Vor allem einmalige Ereignisse führen zu höheren Erträgen
Die erfreuliche Entwicklung kommt aufgrund verschiedener Sachverhalte zustande. Erstens kann der Kanton von einer doppelten Gewinnausschüttung der Schweizerischen Nationalbank profitieren, zweitens fällt der Anteil der direkten Bundessteuern höher aus als budgetiert und drittens wurde aufgrund Empfehlungen der Finanzkontrolle gewisse Grundstücke und Liegenschaften in die Bilanz integriert und neu bewertet. Letzteres führt zu einer positiven Abweichung von knapp 50 Millionen Franken im Finanzertrag. Es handelt sich dabei um einen einmaligen Effekt ohne Einfluss auf kommende Budgetjahre. 

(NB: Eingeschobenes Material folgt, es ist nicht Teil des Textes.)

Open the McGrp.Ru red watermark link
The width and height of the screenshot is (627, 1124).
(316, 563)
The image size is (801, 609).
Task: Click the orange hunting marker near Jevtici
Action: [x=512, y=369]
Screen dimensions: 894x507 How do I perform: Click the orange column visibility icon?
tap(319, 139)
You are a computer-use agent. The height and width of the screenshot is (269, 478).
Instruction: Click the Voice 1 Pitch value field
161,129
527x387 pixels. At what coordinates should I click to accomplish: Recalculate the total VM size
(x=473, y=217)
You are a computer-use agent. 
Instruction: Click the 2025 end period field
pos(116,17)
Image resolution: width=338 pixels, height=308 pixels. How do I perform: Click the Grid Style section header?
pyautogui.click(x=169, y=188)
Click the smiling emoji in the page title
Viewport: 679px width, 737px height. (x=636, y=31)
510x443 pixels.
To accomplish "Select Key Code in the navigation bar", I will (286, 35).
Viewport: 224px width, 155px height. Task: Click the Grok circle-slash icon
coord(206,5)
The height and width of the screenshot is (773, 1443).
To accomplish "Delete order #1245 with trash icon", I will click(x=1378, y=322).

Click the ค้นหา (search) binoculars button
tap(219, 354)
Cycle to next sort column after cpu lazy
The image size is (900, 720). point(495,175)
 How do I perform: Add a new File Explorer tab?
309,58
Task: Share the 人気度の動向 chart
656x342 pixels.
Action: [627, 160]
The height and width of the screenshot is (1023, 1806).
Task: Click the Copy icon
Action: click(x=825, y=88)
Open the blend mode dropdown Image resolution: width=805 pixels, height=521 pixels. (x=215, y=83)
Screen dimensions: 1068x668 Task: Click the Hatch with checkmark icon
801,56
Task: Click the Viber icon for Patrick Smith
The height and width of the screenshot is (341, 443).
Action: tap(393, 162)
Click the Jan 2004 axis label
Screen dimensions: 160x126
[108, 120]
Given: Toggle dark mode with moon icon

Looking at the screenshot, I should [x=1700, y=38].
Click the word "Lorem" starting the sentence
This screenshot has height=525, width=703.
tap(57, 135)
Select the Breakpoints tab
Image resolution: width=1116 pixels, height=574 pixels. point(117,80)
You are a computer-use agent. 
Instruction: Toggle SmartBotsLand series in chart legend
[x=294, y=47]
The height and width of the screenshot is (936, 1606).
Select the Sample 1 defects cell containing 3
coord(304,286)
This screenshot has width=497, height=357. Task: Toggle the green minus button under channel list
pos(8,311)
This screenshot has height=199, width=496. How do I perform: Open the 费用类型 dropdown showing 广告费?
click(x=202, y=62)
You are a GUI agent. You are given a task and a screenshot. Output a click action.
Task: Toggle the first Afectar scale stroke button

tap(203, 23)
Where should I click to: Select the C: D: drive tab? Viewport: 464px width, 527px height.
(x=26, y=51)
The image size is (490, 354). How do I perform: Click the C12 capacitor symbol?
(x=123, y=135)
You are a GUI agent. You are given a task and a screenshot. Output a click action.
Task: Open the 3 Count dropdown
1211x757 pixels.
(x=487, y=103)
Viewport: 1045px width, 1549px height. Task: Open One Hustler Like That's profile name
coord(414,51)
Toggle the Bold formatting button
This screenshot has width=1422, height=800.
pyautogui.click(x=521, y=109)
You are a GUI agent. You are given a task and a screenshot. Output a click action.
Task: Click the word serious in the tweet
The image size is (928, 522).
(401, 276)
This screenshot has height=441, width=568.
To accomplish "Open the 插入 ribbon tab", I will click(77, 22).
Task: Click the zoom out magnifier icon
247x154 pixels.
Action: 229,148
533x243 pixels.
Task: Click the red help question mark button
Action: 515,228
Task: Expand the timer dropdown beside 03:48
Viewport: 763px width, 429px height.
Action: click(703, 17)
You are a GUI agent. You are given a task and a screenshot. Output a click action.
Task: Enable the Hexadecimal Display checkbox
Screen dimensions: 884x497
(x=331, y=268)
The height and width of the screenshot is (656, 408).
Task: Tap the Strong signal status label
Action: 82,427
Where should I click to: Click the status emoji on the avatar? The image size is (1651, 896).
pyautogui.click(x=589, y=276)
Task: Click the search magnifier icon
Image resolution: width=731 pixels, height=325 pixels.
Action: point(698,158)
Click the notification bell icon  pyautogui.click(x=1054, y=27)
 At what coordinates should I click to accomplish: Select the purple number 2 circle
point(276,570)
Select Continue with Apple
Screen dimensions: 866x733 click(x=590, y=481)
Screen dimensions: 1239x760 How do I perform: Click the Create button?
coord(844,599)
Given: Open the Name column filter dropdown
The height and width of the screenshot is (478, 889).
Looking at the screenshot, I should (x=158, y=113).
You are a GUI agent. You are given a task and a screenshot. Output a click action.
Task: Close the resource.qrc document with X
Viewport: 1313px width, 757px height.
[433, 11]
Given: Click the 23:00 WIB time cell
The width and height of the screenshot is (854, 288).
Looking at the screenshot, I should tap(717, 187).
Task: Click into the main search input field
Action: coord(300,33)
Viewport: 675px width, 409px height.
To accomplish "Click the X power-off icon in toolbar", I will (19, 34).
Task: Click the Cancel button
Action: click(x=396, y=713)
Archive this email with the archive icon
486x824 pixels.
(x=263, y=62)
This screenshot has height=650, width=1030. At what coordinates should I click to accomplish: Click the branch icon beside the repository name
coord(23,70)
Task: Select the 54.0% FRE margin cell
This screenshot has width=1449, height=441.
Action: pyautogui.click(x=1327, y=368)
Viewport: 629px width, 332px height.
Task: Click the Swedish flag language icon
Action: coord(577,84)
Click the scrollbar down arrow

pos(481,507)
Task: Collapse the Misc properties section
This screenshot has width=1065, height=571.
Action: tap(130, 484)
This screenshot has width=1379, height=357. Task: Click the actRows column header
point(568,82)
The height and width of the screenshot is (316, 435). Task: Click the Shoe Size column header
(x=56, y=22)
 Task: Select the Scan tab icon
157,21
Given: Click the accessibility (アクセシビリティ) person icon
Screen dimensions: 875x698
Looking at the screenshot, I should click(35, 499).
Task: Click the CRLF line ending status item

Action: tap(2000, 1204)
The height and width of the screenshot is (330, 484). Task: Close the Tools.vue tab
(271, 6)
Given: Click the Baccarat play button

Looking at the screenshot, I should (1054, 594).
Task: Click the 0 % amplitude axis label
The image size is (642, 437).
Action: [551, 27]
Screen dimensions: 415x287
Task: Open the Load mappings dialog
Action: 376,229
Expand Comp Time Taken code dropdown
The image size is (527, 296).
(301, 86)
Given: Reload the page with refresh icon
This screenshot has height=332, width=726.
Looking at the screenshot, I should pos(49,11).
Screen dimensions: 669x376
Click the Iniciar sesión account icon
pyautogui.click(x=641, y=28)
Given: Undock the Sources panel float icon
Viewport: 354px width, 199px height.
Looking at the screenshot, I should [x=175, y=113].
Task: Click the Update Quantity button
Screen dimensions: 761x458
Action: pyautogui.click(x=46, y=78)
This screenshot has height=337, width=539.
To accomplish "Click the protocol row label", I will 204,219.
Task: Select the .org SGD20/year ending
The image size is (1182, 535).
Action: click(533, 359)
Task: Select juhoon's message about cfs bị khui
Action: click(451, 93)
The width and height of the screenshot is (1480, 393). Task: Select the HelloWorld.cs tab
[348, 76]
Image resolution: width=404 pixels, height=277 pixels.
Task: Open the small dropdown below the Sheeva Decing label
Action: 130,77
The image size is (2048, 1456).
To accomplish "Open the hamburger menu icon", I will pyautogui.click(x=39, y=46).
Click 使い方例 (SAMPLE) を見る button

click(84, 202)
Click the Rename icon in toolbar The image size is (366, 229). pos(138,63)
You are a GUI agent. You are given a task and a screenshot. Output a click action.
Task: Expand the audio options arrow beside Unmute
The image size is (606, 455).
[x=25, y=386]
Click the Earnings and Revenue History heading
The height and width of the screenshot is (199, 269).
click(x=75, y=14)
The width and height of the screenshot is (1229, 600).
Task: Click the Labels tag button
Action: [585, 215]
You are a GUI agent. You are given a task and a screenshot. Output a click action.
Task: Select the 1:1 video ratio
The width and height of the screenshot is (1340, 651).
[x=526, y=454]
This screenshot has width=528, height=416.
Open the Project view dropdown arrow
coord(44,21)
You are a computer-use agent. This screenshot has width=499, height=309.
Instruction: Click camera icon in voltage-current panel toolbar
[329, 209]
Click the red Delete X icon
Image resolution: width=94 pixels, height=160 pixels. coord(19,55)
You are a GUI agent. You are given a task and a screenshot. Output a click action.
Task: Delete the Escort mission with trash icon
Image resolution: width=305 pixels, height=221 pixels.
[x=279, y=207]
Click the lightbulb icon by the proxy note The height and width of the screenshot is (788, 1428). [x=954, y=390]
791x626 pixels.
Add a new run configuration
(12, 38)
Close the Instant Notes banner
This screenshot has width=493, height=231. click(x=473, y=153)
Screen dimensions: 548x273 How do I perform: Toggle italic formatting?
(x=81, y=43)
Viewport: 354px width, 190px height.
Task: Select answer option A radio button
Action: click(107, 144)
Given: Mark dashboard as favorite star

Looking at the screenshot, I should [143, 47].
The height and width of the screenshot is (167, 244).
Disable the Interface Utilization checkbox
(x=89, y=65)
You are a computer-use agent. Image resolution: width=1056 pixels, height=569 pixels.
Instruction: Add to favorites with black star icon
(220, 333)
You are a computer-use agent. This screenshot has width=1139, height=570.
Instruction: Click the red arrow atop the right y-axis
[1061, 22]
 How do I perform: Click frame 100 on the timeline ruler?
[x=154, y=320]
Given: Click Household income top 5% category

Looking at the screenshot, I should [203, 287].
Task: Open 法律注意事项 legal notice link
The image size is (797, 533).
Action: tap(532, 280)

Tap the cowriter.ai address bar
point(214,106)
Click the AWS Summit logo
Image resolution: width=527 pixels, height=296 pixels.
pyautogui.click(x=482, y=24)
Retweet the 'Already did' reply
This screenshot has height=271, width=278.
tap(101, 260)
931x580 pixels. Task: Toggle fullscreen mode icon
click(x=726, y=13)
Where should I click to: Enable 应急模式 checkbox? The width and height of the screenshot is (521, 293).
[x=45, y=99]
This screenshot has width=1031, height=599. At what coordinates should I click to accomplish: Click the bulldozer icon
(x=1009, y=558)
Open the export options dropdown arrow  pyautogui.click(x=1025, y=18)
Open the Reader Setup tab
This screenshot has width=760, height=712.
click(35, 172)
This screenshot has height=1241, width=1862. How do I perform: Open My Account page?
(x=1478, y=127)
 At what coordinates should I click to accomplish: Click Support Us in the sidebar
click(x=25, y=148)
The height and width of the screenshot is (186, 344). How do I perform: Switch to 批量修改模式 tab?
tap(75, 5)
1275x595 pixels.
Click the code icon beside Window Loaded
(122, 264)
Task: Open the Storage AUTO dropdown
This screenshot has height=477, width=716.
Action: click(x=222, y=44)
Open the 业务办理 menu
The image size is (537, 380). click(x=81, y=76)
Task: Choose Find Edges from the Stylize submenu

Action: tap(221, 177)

Dem stehen aber auch negative Abweichungen zum Budget gegenüber; so fallen voraussichtlich die Einnahmen aus der Einkommenssteuer sowie die Bussen bei der Polizei deutlich tiefer aus als budgetiert. Ausgabenseitig zeigt sich eine hohe Ausgabendisziplin, die nicht zuletzt durch das totalrevidierte Finanzhaushaltsgesetz unterstützt wird. Dennoch führen nicht steuerbare Effekte wie z. B. Sanierungsprojekte für Altlasten zu höheren Rückstellungen. Bei den Nettoinvestitionen wird aufgrund von Verzögerungen im Projektverlauf (beispielsweise durch Einsprachen) eine Unterschreitung von 32 Millionen Franken erwartet.

Der positive Ausblick für das Jahr 2019 setzt sich nur bedingt im AFP 2020–2023 fort. Diejenigen Veränderungen, welche neben dem Jahr 2019 auch die Folgejahre beeinflussen, sind bereits im AFP 2020–2023 berücksichtigt.